### BRIEF
Only one stretch of the data should be retyped: the lines from the line containing "Given: Click Annuler to cancel changes" through the line containing "Screen dimensions: 771x1200". Keep pictures out of it.

### WORKING DATA
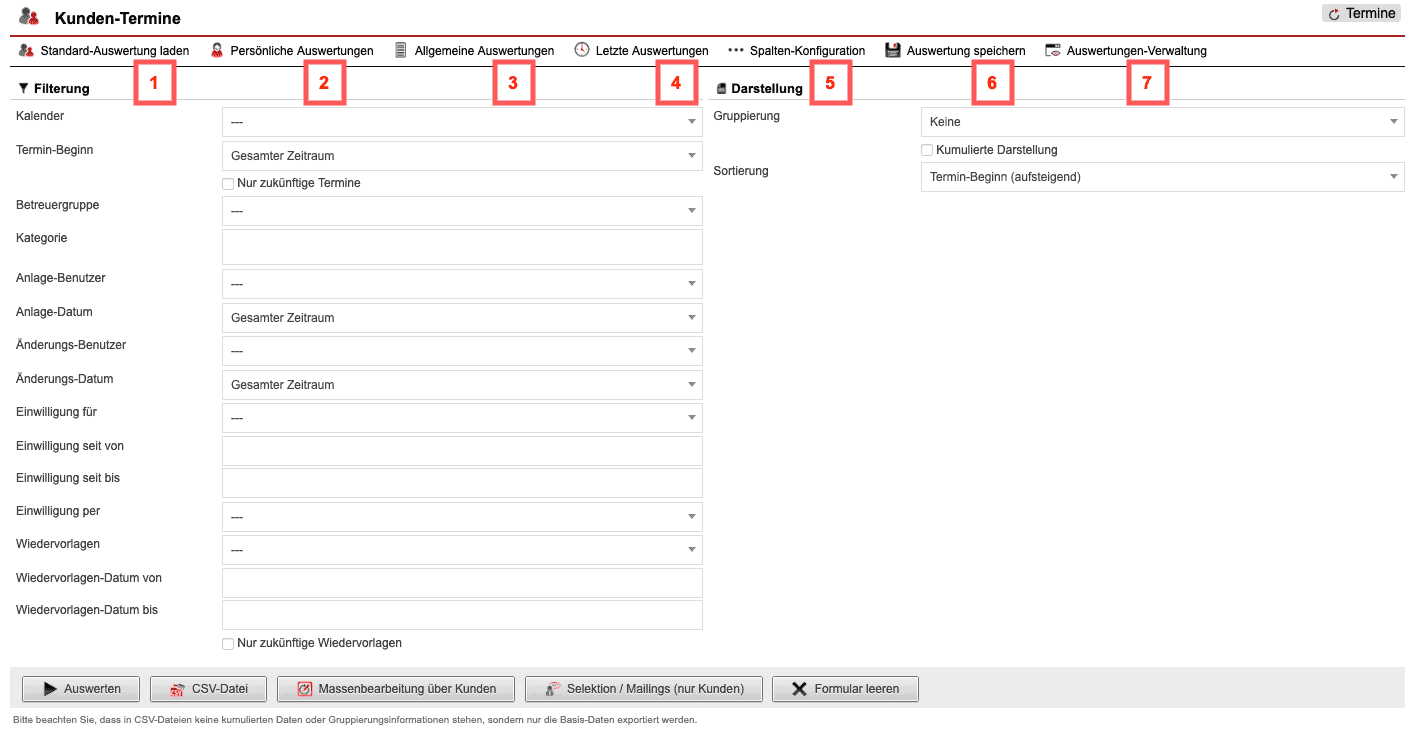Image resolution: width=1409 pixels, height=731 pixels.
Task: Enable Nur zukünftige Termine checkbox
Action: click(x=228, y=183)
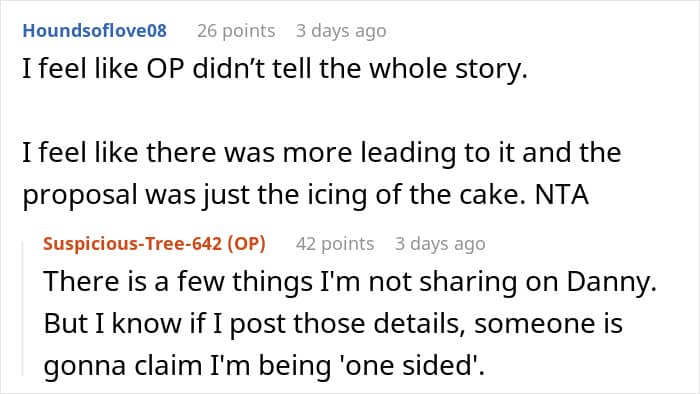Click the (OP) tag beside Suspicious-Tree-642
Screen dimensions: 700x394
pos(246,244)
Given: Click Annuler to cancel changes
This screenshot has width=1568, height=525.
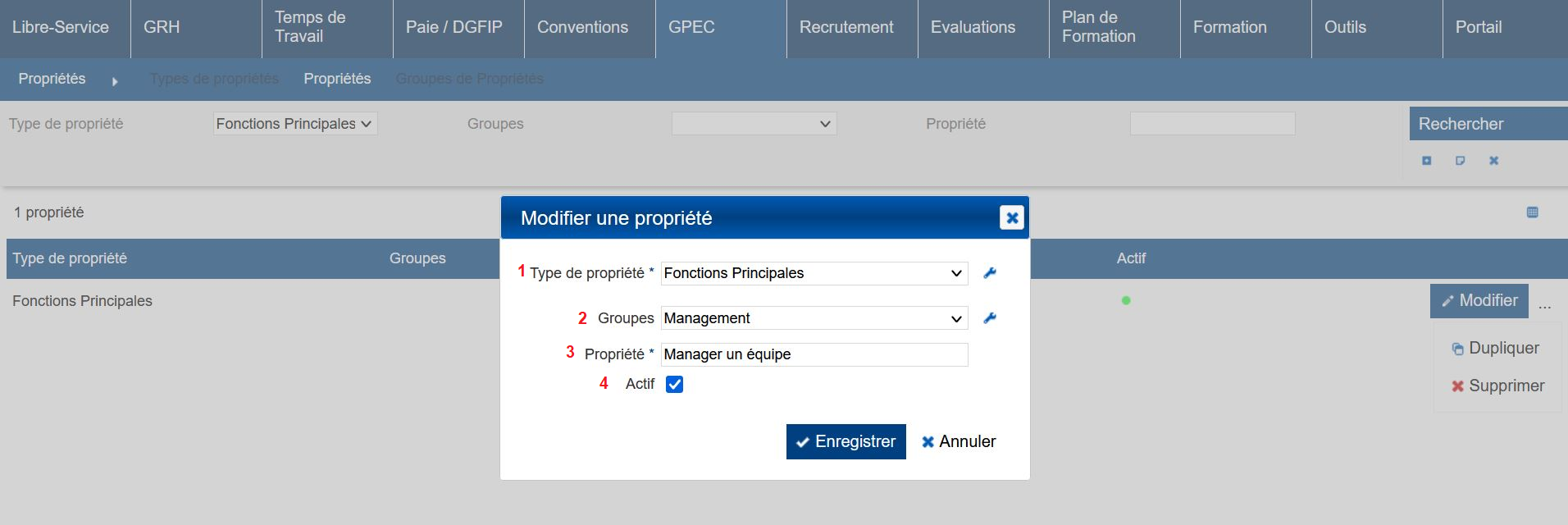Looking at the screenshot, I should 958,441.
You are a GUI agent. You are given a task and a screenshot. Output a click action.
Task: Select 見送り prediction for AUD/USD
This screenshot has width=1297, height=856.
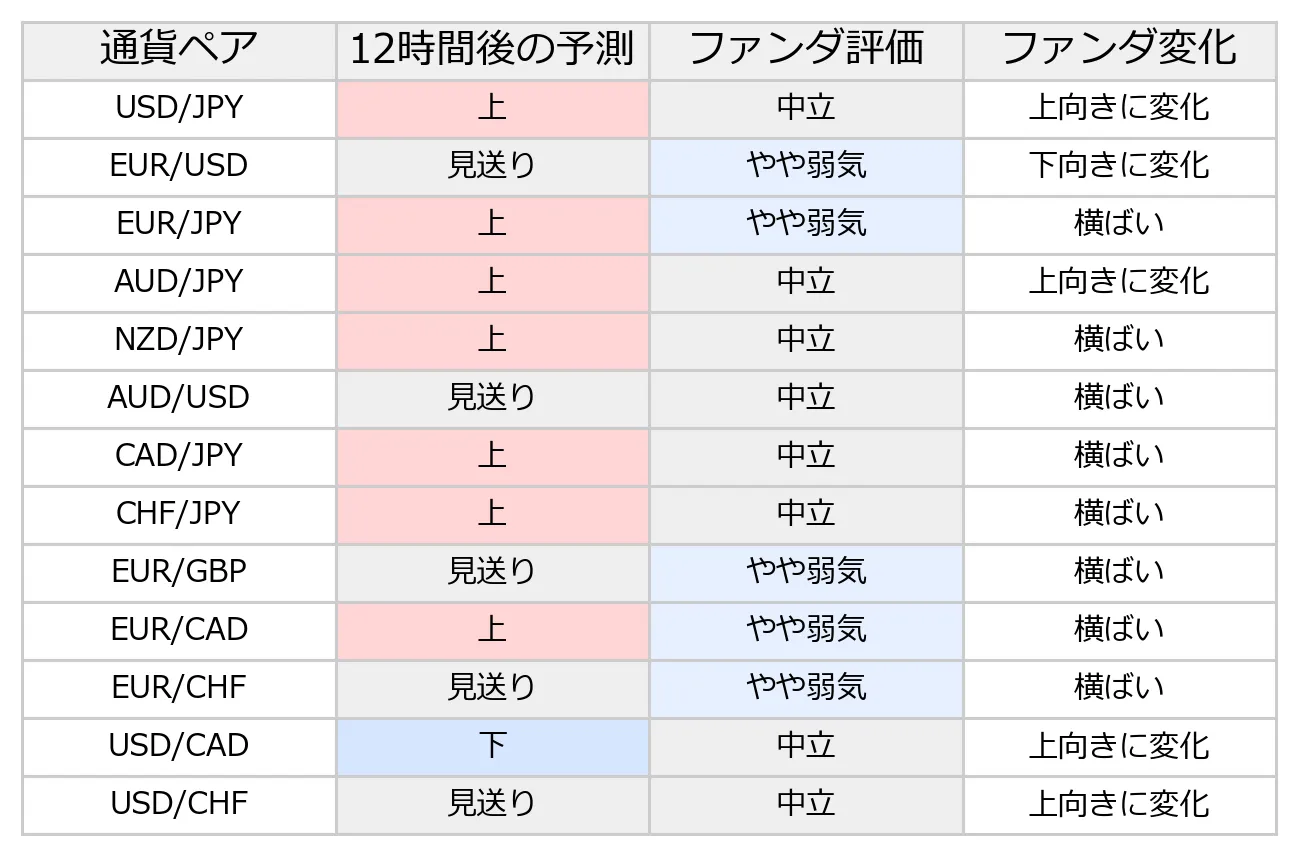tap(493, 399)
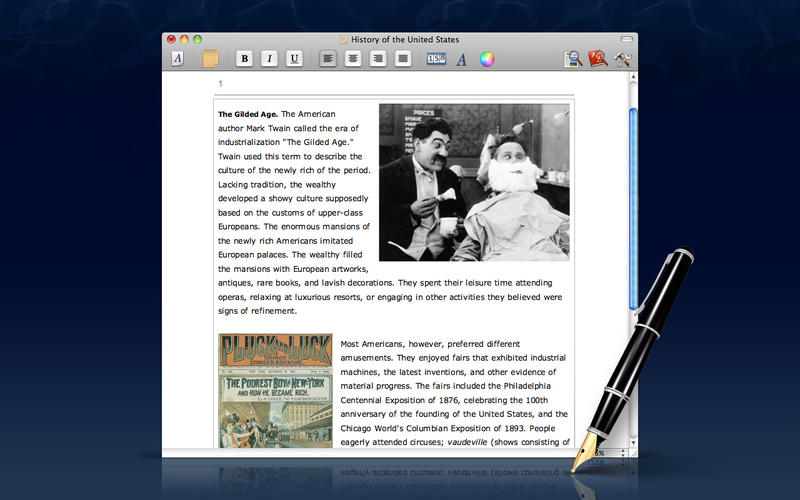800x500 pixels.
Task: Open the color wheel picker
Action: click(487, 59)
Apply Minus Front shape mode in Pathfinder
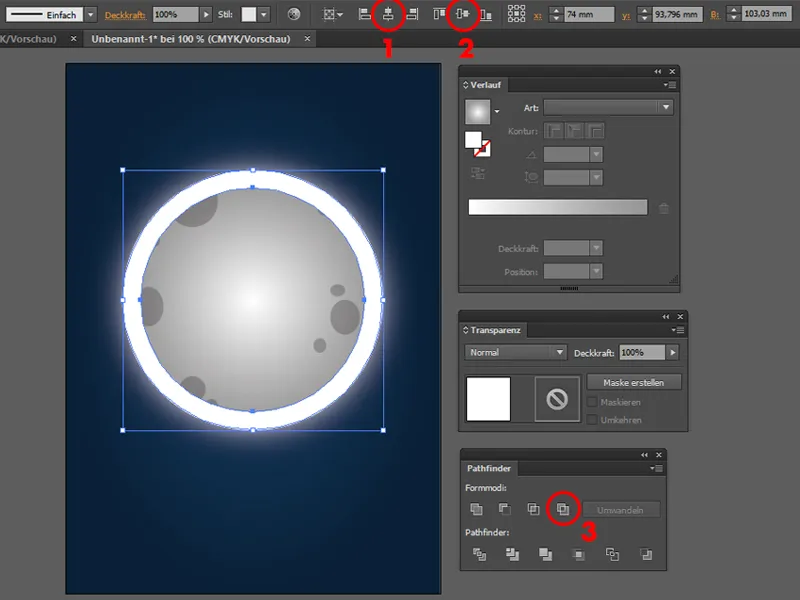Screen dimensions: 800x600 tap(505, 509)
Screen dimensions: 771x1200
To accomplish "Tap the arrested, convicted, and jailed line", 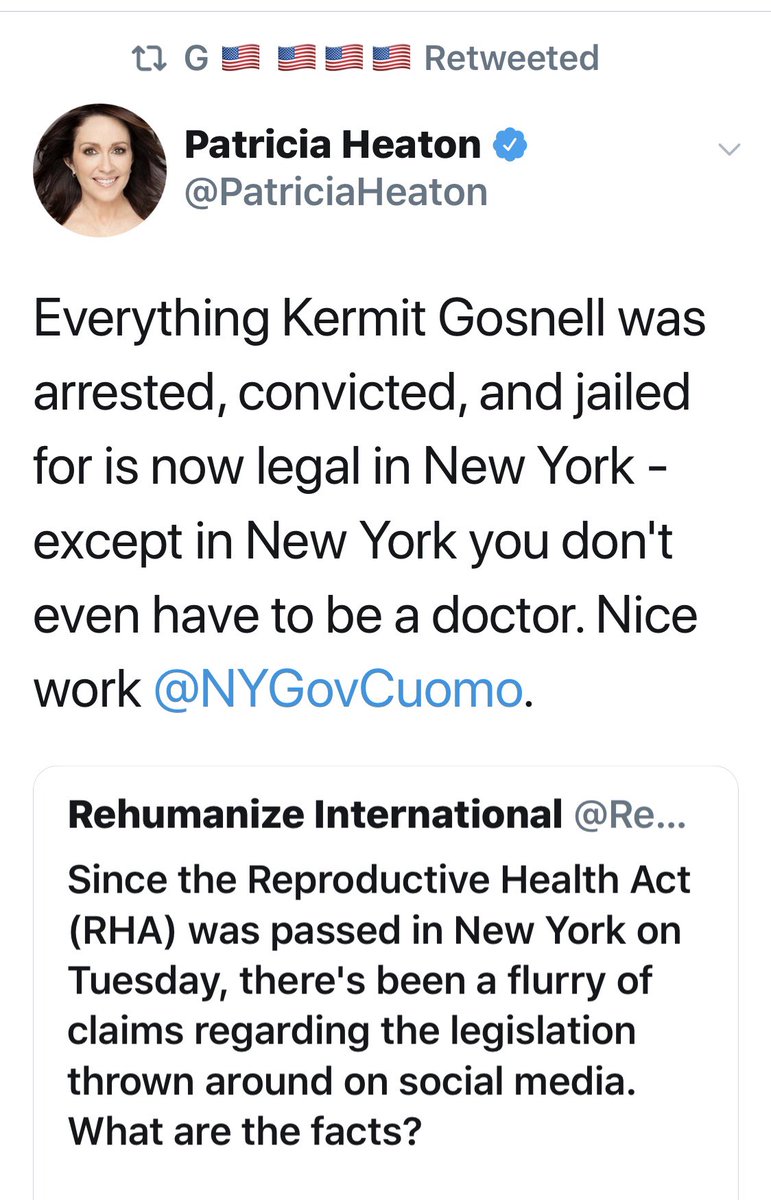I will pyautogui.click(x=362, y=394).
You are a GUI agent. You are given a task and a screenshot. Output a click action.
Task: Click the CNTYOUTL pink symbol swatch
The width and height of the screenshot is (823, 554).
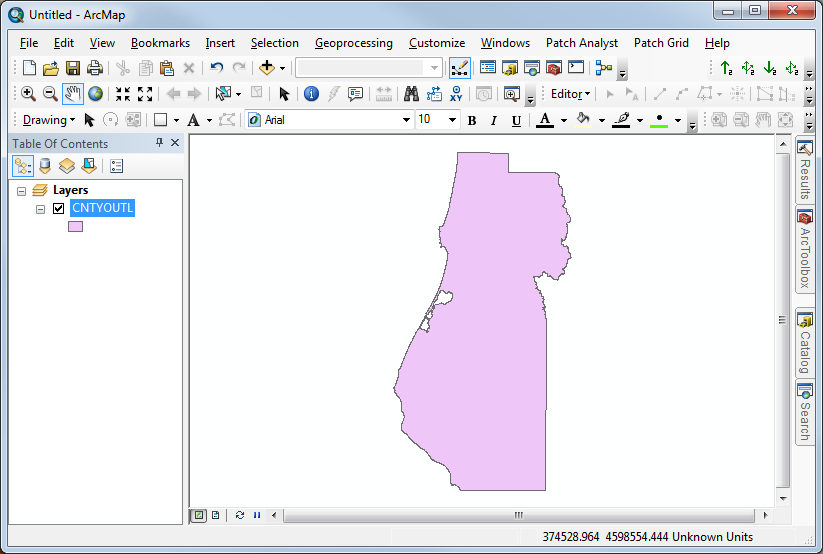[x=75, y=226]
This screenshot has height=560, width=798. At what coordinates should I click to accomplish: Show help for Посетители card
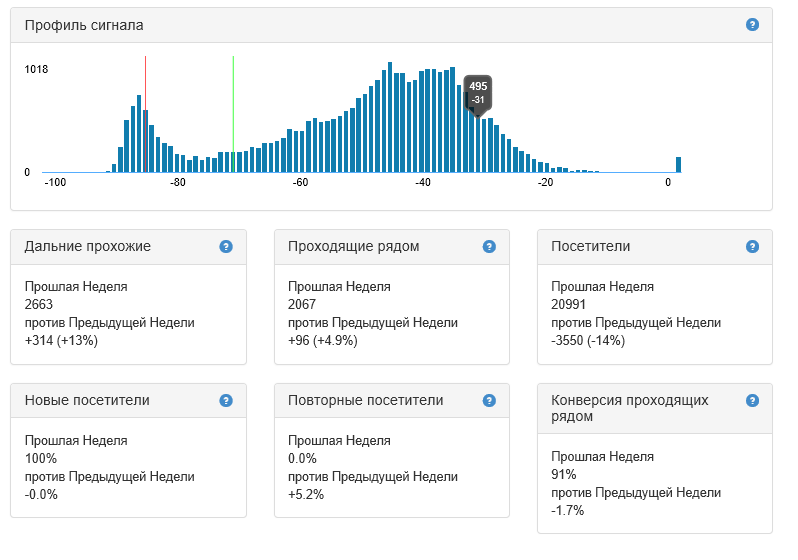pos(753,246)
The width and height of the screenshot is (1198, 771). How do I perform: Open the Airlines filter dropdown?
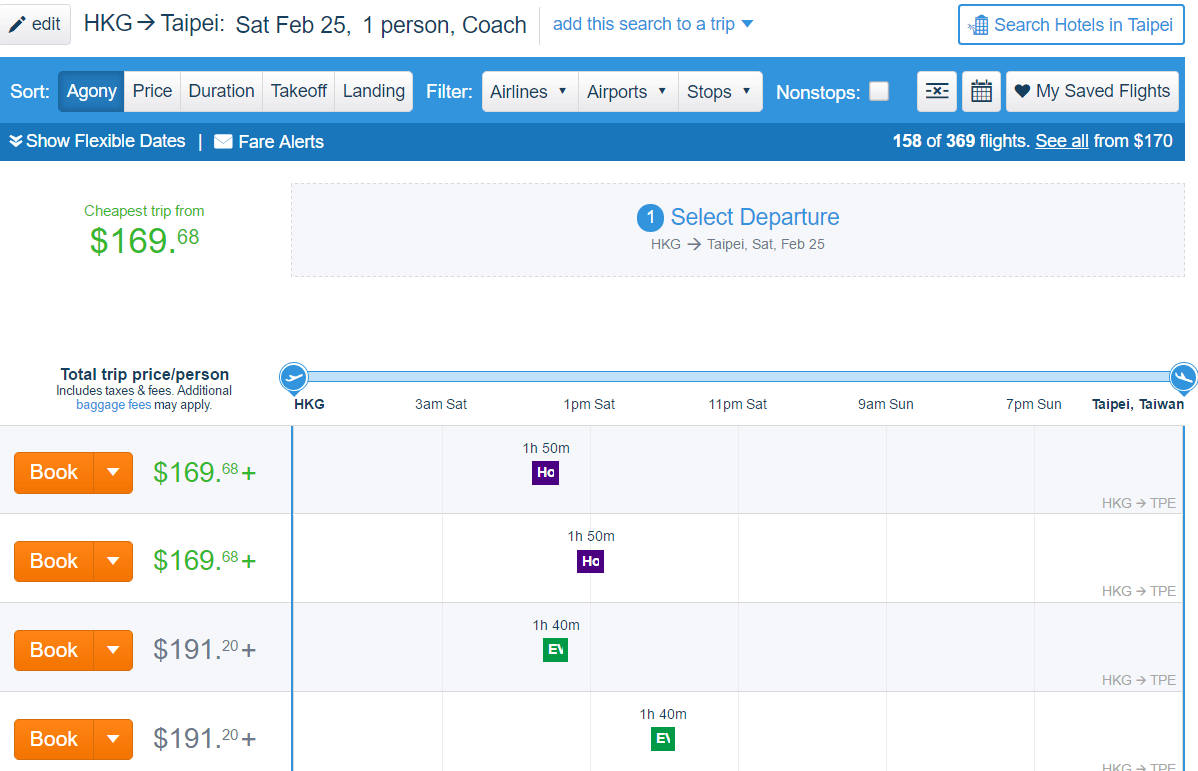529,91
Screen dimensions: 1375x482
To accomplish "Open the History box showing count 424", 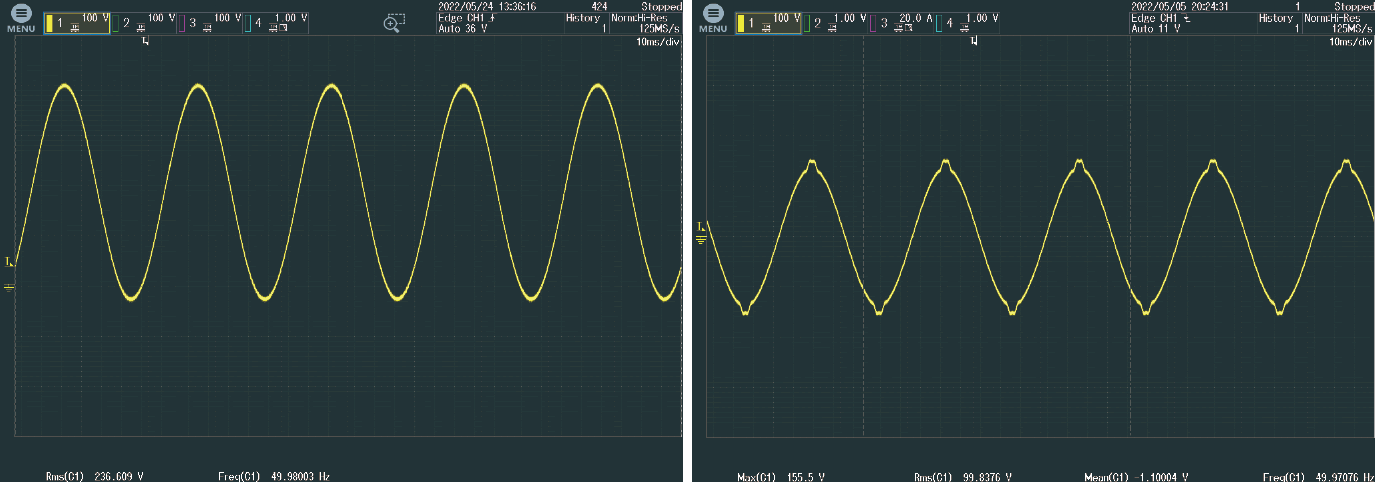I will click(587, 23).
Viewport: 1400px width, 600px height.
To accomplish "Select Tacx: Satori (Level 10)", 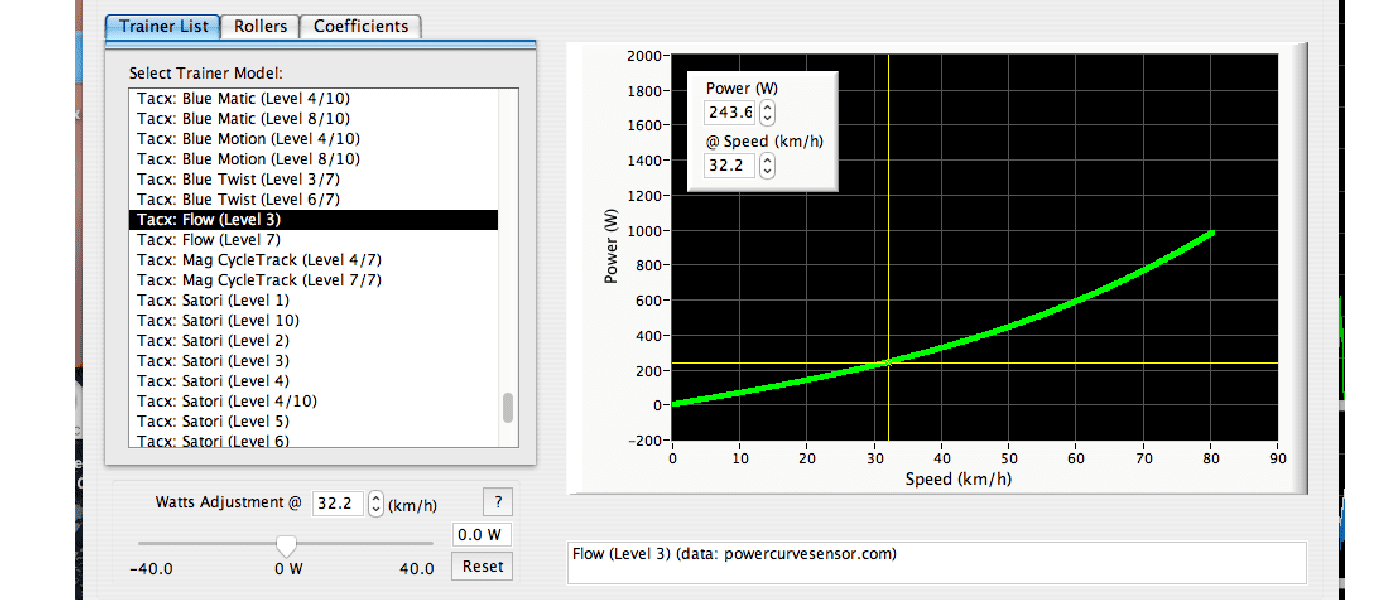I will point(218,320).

### OUTPUT OF THE TASK
Given: Click Annuler to cancel changes
This screenshot has width=1568, height=525.
Looking at the screenshot, I should 958,441.
You are a GUI agent. You are given a task and a screenshot. Output a click action.
Task: Select 見送り prediction for AUD/USD
This screenshot has width=1297, height=856.
tap(493, 399)
800x500 pixels.
Task: Open the color wheel picker
Action: click(487, 59)
Apply Minus Front shape mode in Pathfinder
Screen dimensions: 800x600 tap(505, 509)
Screen dimensions: 771x1200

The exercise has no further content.